• INPUT RECORDS

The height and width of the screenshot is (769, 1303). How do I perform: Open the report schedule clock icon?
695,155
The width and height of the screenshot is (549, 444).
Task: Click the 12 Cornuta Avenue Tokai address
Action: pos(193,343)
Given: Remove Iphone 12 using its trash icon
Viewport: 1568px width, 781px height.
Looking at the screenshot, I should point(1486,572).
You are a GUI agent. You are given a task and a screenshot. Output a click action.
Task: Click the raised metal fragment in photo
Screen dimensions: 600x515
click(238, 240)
...
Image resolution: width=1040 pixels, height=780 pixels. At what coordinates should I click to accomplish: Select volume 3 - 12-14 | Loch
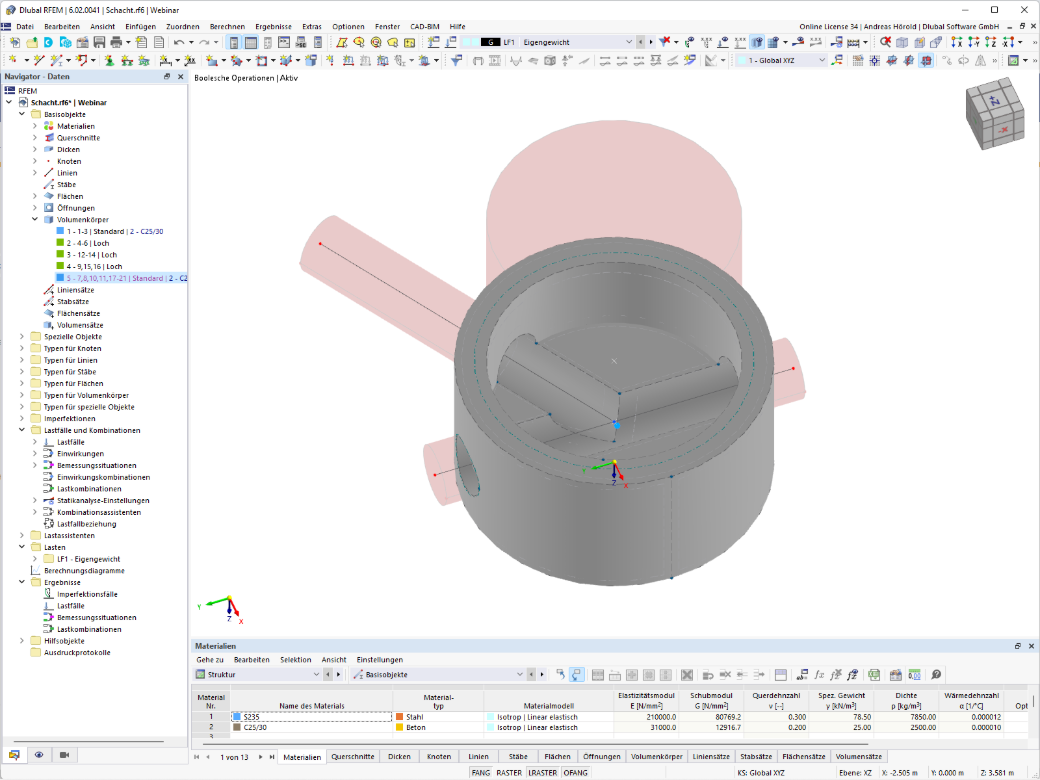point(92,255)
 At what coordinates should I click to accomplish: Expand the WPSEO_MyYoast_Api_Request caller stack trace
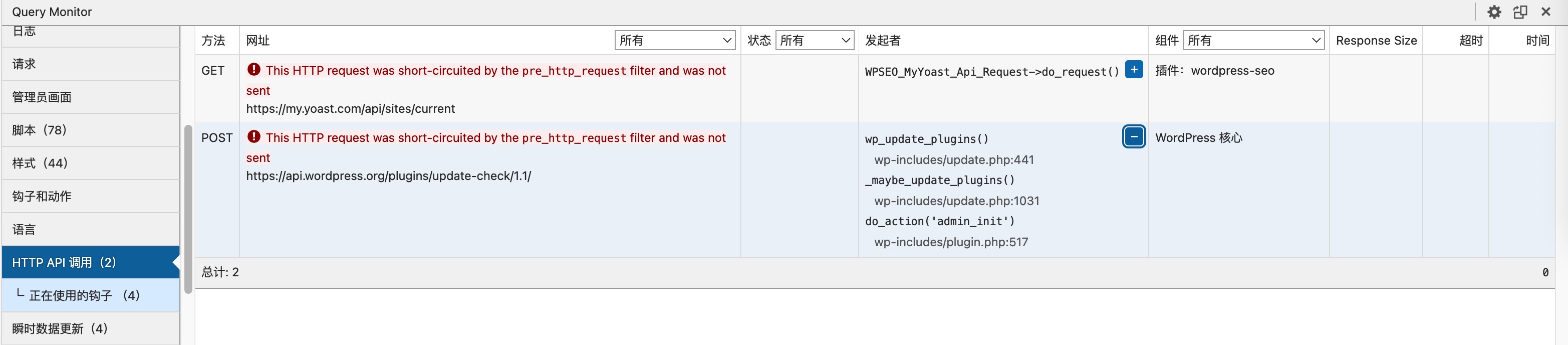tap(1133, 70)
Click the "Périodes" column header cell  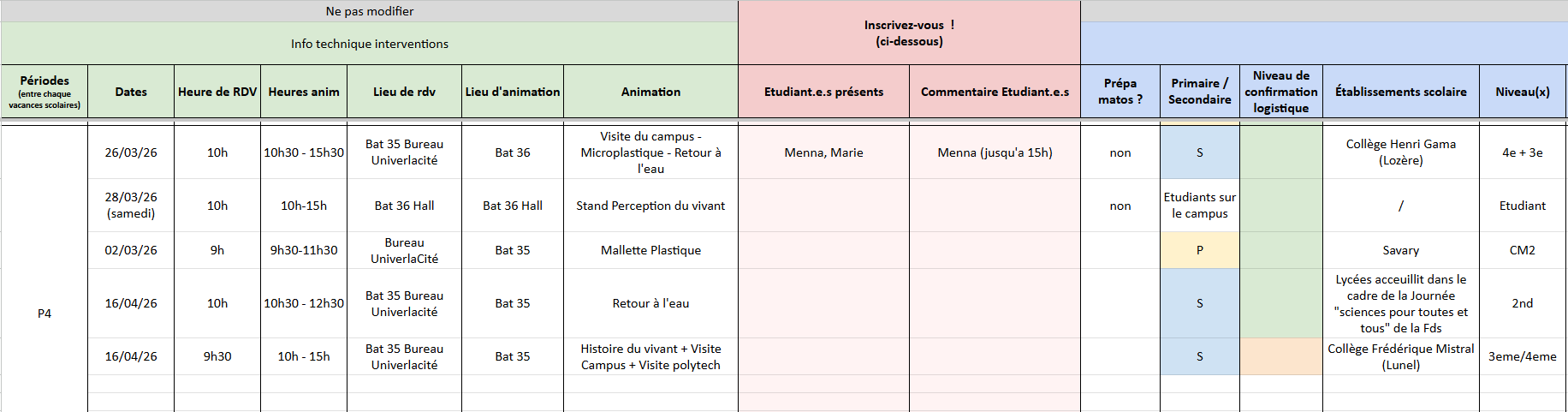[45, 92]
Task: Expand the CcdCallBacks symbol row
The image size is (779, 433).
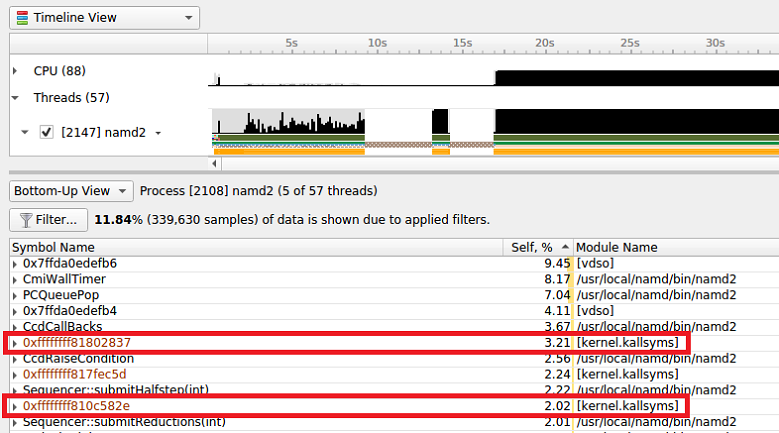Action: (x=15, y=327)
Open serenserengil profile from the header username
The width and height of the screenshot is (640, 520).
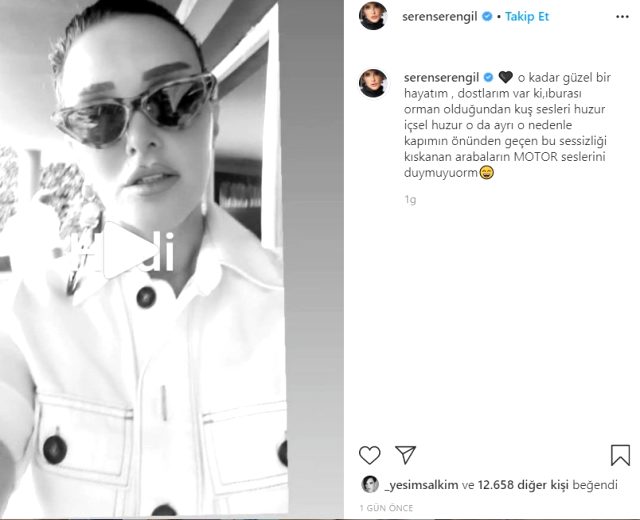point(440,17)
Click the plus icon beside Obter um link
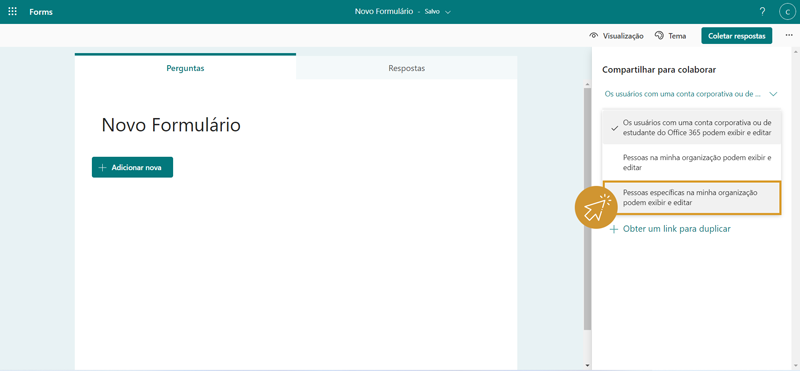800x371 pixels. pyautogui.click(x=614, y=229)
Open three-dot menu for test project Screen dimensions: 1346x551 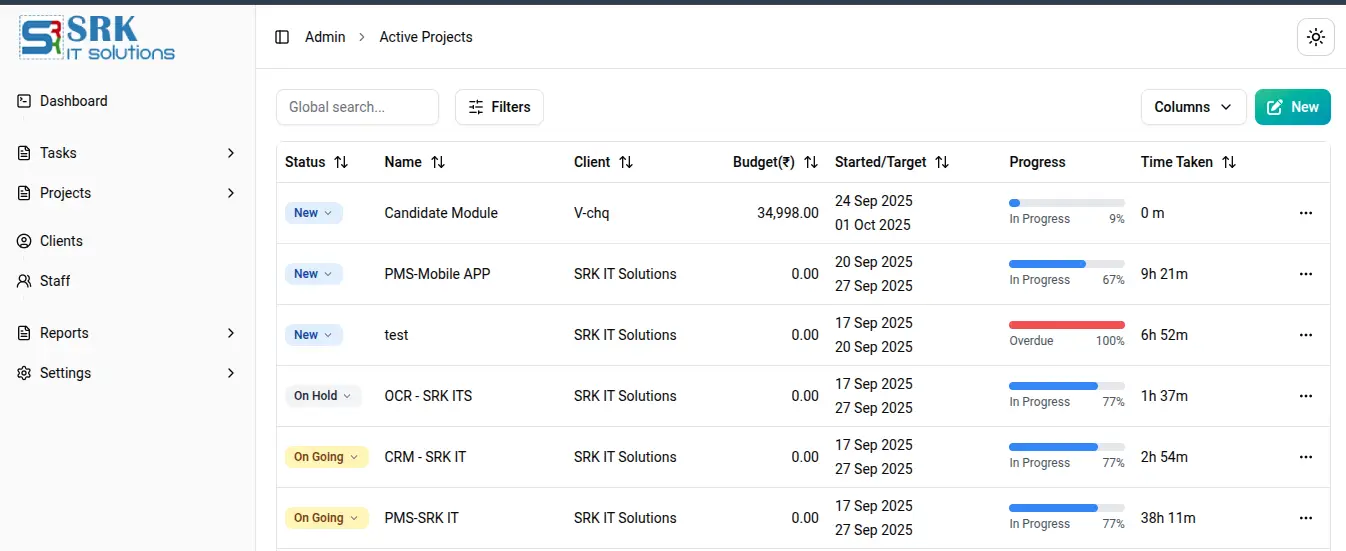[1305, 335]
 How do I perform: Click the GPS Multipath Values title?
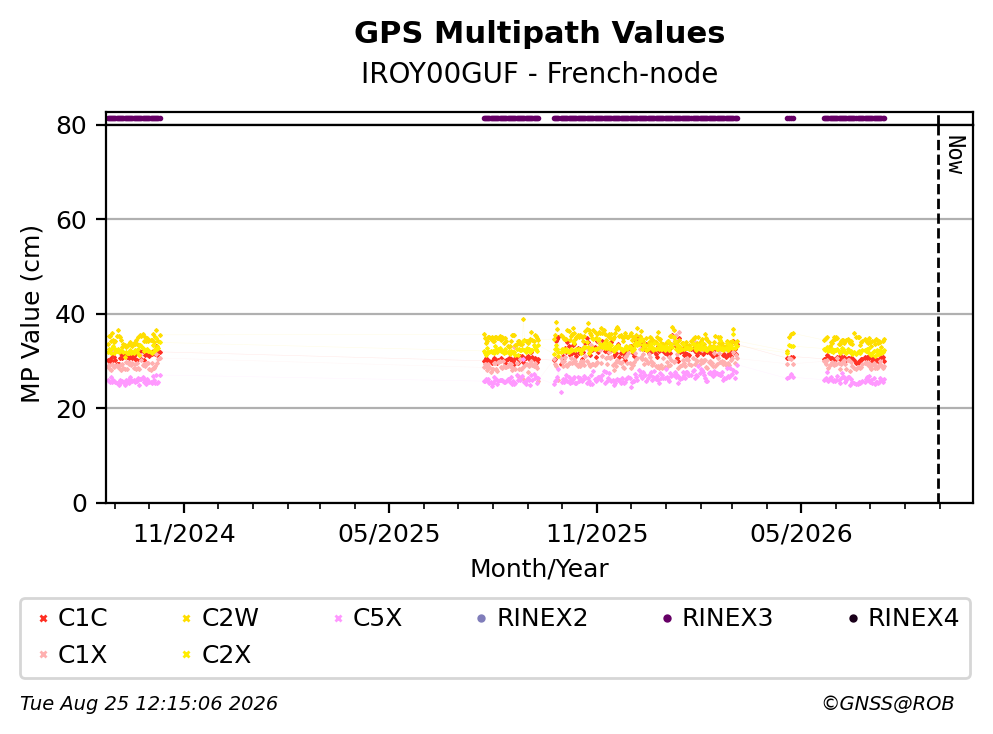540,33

• WHAT THE EXERCISE ASKS
Take the stretch of lines above from the one containing "The height and" through the one containing "You are a GUI" and repeat it exactly, adding no other line.

• WRITTEN ANSWER
The height and width of the screenshot is (769, 1303). How do I perform: Open the report schedule clock icon?
695,155
The width and height of the screenshot is (549, 444).
Task: Click the 12 Cornuta Avenue Tokai address
Action: pos(193,343)
Given: Remove Iphone 12 using its trash icon
Viewport: 1568px width, 781px height.
Looking at the screenshot, I should point(1486,572).
You are a GUI agent. You are given a task and a screenshot. Output a click action.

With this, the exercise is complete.